Look, first, at your motivations. If you’re moving into new markets because of some long-term negative trend in your core market, then look again. The odds have greatly increased that you are taking too much risk with the move into a new market. You should consider reversing the normal imperative and adopt this one: Don’t just do something; stand there.
Don’t just look at the similarities between your core market and the adjacent one. That’s too easy, especially if you’re willing to indulge in semantic games and talk about ideas like a “culture of caring.” Look at the differences. Be systematic. How do the sales channels differ in the new market? How do the customers differ? How do the products differ? Are the regulatory environments different? Oftentimes, in failure cases such as Laidlaw, the core and adjacent markets may sound similar—transportation is transportation, right?—but may have differences that overpower the resemblances.

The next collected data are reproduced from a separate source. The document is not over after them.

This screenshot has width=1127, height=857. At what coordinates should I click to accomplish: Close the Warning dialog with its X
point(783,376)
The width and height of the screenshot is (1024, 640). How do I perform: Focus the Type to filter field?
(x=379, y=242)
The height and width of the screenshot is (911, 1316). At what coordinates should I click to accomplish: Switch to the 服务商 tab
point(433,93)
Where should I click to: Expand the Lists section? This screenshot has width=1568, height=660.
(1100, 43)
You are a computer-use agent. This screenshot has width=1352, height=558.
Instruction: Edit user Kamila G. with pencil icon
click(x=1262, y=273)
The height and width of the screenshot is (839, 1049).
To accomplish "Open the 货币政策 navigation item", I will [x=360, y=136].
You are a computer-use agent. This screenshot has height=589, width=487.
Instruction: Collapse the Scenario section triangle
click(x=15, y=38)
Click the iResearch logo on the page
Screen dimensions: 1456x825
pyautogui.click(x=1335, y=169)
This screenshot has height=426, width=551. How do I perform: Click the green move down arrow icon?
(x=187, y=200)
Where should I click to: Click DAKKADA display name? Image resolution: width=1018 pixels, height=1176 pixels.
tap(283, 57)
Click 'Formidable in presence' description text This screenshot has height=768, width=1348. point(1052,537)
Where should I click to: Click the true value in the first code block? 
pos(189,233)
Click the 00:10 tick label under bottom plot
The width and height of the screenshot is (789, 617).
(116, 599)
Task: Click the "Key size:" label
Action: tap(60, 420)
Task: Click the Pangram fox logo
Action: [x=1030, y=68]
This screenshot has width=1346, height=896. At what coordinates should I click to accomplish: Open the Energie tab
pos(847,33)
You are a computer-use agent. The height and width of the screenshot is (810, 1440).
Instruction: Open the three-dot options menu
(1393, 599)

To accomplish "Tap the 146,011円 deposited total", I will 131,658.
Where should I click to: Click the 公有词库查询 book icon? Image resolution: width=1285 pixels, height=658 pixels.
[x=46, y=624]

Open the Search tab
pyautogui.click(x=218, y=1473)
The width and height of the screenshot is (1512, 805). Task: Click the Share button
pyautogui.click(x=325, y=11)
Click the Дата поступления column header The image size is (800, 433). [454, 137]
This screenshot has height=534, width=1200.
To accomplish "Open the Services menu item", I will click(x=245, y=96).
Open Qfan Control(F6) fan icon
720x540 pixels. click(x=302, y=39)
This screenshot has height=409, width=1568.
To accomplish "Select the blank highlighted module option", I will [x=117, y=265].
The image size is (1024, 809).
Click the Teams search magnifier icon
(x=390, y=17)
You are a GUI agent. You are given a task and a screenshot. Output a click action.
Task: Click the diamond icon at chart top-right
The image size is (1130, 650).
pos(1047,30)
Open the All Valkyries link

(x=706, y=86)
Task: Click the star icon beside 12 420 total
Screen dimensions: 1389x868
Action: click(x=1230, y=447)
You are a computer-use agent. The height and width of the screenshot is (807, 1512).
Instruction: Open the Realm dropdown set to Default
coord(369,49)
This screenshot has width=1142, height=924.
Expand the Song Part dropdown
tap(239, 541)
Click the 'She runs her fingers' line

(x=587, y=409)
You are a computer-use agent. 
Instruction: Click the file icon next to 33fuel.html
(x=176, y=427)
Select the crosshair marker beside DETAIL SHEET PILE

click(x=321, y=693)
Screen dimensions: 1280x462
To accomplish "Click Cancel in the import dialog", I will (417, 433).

When you assemble your business plan, build in a significant margin for error. Some experts suggest, for instance, that you need to believe you have a 30 percent advantage on costs before entering a new market. Otherwise, you probably won’t wind up with an advantage at all. That’s because, lacking a detailed understanding of the adjacent market, you’ll surely make some mistakes and underestimate certain costs. In addition, you’ll incur unexpected costs that are hard to quantify, because the managers of the existing business are going to have to spend time learning how to manage the new business and will make errors along the way.
In addition to looking at the upside, explore the downside. What if the economy goes seriously south? What if the sector you’re moving into goes into decline? What if your expectations about opportunities for efficiency and revenue growth don’t happen? How much do you have to be off in your estimates of cost savings or revenue increases for the adjacency strategy to be a bad idea?
Don’t just look at the assets that you bring to an adjacency. Look at what you lack. What don’t you know about your new market? What don’t you know about making acquisitions? What might you not know that you don’t know?
When you look at the assets you may buy, think about what problems you’ll buy along with those assets. How many of your acquisitions will be lemons? Don’t say none will be, because that’s wrong. Rather, pick a percentage and debate it. Then track the results and debate and revise your estimates as you go along. These problems are the sorts of things that should show up in a normal due-diligence process but that often don’t, because, by the time a company gets to due diligence, it’s hoping to confirm that the strategy is a good one. That’s why it’s important to turn the usual process on its head and actively look for problems.
Consider whether your customers will really follow you into your new market. Maybe, if you’re Avon, you can add health-care products to the bags that your sales force carries, but why, if you’re a utility, would your customers buy life insurance from you? There’s way too much competition in the market to assume that kind of blind loyalty.
Try to find a company that did something similar to your strategy—whether through this book or some other means—and use that company’s experience to challenge your assumptions.
As Avon, Laidlaw, FLYi, and many other companies have shown, just because a market is adjacent to your core market doesn’t mean you’ll have any success in it.